I had a South Carolina lawyer telephone my office tonight with a question about the Georgia statute of limitations. There were confused under the wording of the statute as to whether you had until the day after the second anniversary of the injury or on the anniversary. As most trial lawyers know, the statute of limitations on personal injury claims runs on the second anniversary of the harm. “Actions for injuries to the person shall be brought within two years after the right of action accrues….” O.C.G.A. § 9-3-33. It used to be under the old OCGA § 1-3-1(d)(3), that the statute ran on the day before the second anniversary date but under the revised statute, it was changed to read as follows…

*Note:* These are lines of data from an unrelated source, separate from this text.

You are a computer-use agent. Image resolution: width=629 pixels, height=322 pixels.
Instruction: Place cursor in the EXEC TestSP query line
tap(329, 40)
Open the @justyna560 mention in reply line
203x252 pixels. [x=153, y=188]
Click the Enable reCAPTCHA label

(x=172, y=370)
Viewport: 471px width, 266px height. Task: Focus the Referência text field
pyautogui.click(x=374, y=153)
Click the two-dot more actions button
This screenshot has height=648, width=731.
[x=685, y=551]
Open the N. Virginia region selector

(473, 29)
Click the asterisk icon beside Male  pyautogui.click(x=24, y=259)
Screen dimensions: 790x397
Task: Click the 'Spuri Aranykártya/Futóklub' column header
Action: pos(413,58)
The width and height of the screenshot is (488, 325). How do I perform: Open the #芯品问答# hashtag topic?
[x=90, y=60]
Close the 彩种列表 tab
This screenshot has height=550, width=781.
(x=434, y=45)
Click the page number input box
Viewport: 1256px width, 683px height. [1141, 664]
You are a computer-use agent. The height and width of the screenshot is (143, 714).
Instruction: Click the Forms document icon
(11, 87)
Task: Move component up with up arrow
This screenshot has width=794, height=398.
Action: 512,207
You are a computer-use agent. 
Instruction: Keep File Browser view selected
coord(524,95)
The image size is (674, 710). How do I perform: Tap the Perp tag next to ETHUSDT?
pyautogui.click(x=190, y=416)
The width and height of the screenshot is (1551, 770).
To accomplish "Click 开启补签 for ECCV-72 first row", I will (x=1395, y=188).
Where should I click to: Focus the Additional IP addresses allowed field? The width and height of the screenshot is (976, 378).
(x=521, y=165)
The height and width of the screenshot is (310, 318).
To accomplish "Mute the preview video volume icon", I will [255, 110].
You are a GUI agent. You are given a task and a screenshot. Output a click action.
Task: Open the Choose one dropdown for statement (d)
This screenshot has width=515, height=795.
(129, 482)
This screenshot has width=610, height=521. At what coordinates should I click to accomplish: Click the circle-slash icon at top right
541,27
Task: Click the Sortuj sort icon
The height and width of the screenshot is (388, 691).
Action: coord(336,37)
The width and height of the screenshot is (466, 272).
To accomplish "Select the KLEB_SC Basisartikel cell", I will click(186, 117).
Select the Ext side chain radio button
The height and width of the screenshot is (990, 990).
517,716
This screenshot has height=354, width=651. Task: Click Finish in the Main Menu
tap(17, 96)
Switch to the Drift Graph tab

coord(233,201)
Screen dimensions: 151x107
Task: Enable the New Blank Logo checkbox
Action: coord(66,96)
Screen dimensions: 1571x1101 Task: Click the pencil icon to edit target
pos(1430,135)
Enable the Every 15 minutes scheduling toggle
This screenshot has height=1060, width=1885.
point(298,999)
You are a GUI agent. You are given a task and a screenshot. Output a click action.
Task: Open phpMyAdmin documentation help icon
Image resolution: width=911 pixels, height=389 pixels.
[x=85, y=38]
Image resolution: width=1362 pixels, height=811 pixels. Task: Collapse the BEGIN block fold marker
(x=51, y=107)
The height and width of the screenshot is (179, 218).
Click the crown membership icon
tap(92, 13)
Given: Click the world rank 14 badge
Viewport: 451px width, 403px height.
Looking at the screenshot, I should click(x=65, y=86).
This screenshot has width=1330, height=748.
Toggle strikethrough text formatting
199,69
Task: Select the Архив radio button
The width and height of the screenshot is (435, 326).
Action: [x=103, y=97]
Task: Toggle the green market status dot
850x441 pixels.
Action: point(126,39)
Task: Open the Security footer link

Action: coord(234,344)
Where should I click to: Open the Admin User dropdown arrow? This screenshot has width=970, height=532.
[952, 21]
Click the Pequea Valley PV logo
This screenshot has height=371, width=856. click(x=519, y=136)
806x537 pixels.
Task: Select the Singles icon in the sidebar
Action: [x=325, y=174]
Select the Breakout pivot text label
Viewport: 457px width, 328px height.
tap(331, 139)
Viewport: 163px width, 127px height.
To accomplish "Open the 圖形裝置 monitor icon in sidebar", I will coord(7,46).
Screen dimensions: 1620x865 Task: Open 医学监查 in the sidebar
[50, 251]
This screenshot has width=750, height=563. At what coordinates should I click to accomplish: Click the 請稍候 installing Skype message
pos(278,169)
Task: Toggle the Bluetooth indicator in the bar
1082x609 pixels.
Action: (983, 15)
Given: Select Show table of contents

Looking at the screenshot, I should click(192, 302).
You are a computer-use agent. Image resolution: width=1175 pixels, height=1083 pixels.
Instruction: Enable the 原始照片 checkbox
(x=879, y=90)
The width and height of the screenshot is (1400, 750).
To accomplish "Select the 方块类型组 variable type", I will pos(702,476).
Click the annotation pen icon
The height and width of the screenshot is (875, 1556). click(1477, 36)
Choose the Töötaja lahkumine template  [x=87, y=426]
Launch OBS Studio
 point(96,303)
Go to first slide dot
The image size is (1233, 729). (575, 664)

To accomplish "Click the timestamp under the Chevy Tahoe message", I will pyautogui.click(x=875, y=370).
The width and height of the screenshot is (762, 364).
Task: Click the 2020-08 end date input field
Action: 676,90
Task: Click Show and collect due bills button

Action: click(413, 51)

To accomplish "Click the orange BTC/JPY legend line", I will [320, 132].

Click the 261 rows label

“Except as otherwise provided by time period computations specifically applying to other laws, when a period of time measured in days, weeks, months, years, or other measurements of time except hours is prescribed for the exercise of any privilege or the discharge of any duty, the first day shall not be counted but the last day shall be counted; …”
The plain English translation is that, in Georgia, you have until the second anniversary date of the incident to file suit. Not the day after. My advice is don’t wait.
We frequently have prospective clients call with very little time left on the statute of limitations. If you are within six months of the statute running, you should contact a lawyer immediately because the closer it gets to the deadline, the less likely it is a lawyer will accept the case due to the dangers involved in getting proper service on the defendant.